Entrevue avec Shana Carroll

La nouvelle création de la compagnie Les 7 Doigts sera jouée à partir du 14 novembre prochain à La TOHU. L’occasion pour nous d’interroger Shana Carroll, sa créatrice et metteure en scène. Une discussion sur les voyages en train, les contradictions du monde et le processus de création artistique.

D’où t’es venue l’idée de l’univers des trains ?

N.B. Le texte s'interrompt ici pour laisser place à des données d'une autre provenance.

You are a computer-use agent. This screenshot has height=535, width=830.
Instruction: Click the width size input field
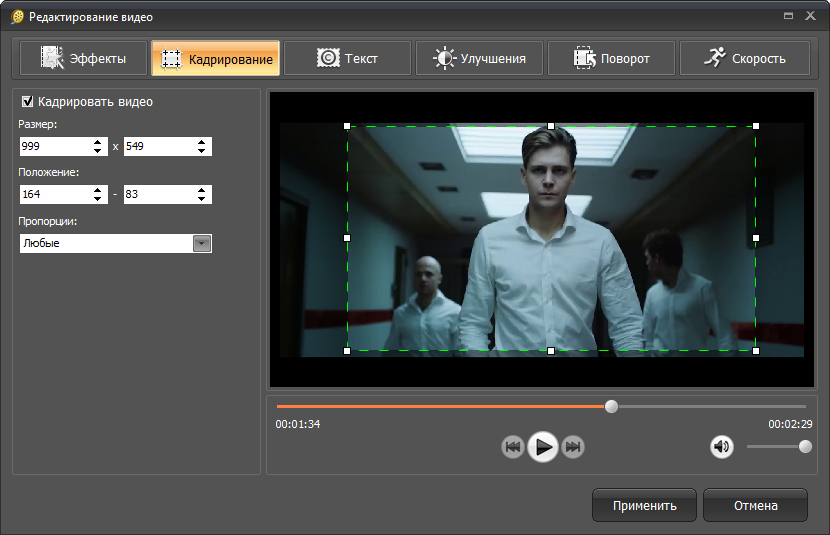(x=54, y=147)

J’ai toujours été attirée par le symbole du train, parce c’est un rappel d’époques et territoires anciens, mais aussi une avancée vers le futur : les trains nous mènent vers des contrées qu’on n’a pas encore visitées. Quand j’étais jeune, il y en avait un qui passait à 10km de chez moi, et c’était comme un appel, quelque chose de profondément puissant. Et quand j’étais dans la vingtaine, je faisais beaucoup de spectacles en Europe, je passais beaucoup de temps dans les trains. J’étais fascinée par les différentes contradictions que cela impliquait, l’impression de de ne pas bouger du tout, d’être serré dans une boîte tout en avançant à une vitesse folle, et par la juxtaposition du paysage et du reflet de son visage dans la vitre. Il y a aussi l’élément de hasard : on a pris la décision de monter dans le train, mais en même temps on est coincé dedans, on n’a aucun contrôle sur la suite des événements.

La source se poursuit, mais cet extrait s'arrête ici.